Breast cancer Affymetrix U133A microarray datasets
| GEO dataset | N | PAM50 subtype | Response group basal-like | |||||
|---|---|---|---|---|---|---|---|---|
| Basal | Her2 | LumA | LumB | Normal | pCR | RD | ||
| GSE11121 | 200 | 23 | 18 | 110 | 24 | 25 | 0 | 0 |
| GSE20194 | 91 | 18 | 30 | 16 | 13 | 14 | 7 | 6 |
| GSE20271 | 81 | 19 | 15 | 22 | 9 | 16 | 4 | 15 |
| GSE2034 | 286 | 63 | 35 | 99 | 51 | 38 | 0 | 0 |
| GSE22093 | 96 | 44 | 14 | 16 | 12 | 10 | 18 | 24 |
| GSE25055 | 310 | 120 | 22 | 97 | 46 | 25 | 45 | 73 |
| GSE25065 | 198 | 68 | 15 | 62 | 34 | 19 | 22 | 41 |
| GSE7390 | 198 | 48 | 22 | 93 | 21 | 14 | 0 | 0 |
|
| 1460 | 403 | 171 | 515 | 210 | 161 | 96 | 159 |
Figure 3Transcriptional diversity of 50 KEGG biological pathways within breast cancer subtypes from the Affymetrix dataset. A) Heatmap of mean dispersion distance within breast cancer subtypes considering genes in each of the 50 KEGG pathways. Pathways (rows) are ranked from the least diverse at the top to the most diverse at the bottom. Blue represents low and red high mean dispersion. B) Detailed expression heat maps for basal-like cancers showing the heterogeneity of gene expression for genes in the least heterogeneous (ribosome metabolism; top) and the most heterogeneous pathways (linoleic acid metabolism; bottom). Blue represents low and red high expression level. C) Distribution of pathway-based transcriptional diversity within each subtype. Pathway-level mean dispersion distances were calculated by bootstrap as described in Supplementary Methods.
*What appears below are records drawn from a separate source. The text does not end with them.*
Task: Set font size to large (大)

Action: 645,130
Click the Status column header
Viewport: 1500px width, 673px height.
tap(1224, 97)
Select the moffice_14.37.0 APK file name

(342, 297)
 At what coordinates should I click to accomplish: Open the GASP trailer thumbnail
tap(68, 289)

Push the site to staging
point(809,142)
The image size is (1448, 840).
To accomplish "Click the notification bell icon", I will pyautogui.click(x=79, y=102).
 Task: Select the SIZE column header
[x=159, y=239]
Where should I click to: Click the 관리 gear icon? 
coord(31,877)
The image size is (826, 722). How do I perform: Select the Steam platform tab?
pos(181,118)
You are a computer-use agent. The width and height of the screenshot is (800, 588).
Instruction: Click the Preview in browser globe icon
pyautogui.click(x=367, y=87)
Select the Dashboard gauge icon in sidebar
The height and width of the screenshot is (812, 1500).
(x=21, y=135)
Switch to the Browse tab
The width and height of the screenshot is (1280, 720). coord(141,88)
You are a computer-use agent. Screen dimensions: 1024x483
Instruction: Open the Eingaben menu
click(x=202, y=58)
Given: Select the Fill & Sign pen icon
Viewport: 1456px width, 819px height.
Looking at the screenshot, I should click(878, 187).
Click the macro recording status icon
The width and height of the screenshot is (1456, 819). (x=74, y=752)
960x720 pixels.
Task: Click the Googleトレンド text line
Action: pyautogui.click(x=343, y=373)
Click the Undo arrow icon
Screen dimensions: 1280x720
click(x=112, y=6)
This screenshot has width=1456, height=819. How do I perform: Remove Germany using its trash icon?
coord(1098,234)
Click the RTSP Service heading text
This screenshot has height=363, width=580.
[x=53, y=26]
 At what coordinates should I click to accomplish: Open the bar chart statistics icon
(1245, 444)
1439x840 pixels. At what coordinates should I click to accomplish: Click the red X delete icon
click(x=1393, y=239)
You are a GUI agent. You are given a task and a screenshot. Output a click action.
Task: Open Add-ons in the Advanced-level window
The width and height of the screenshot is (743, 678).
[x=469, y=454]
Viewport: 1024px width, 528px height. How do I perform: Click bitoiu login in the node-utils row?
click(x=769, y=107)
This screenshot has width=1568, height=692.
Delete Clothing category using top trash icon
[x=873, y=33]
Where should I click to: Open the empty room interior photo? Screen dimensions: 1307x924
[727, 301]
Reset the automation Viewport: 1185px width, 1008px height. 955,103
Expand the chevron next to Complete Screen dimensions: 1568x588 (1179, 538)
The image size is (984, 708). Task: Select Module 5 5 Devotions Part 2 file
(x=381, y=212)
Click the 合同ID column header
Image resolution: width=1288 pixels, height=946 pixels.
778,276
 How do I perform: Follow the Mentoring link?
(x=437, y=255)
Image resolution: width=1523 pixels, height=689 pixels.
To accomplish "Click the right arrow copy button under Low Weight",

D) Comparison of pathway-level transcriptional diversity between two clinically distinct phenotypes of basal-like cancers, an extremely chemosensitive (pCR) and a chemoresistant (RD). Points on the plot represent the average pathway-level mean pairwise dispersion obtained from boostrap within each of the 50 pathways. The dashed red line is the diagonal, indicating equal transcriptional diversity between the two response phenotypes. The regression line (blue solid line) its 95% pointwise confidence interval (grey area) is consistently below the diagonal suggesting greater transcriptional diversity for RD cancers throughout the 50 pathways. Pathways that were extreme outliers from the trend described by the regression line were identified by quantile-quantile plots of the standardized residuals. These pathways are indicated with letters as following: A – sphingolipid meta, B – SNARE interactions in vesicular transport, C – basal cell carcinoma, D – dorso-ventral axis formation, E – non-homologous end joining (DNA repair), F – folate biosynthesis.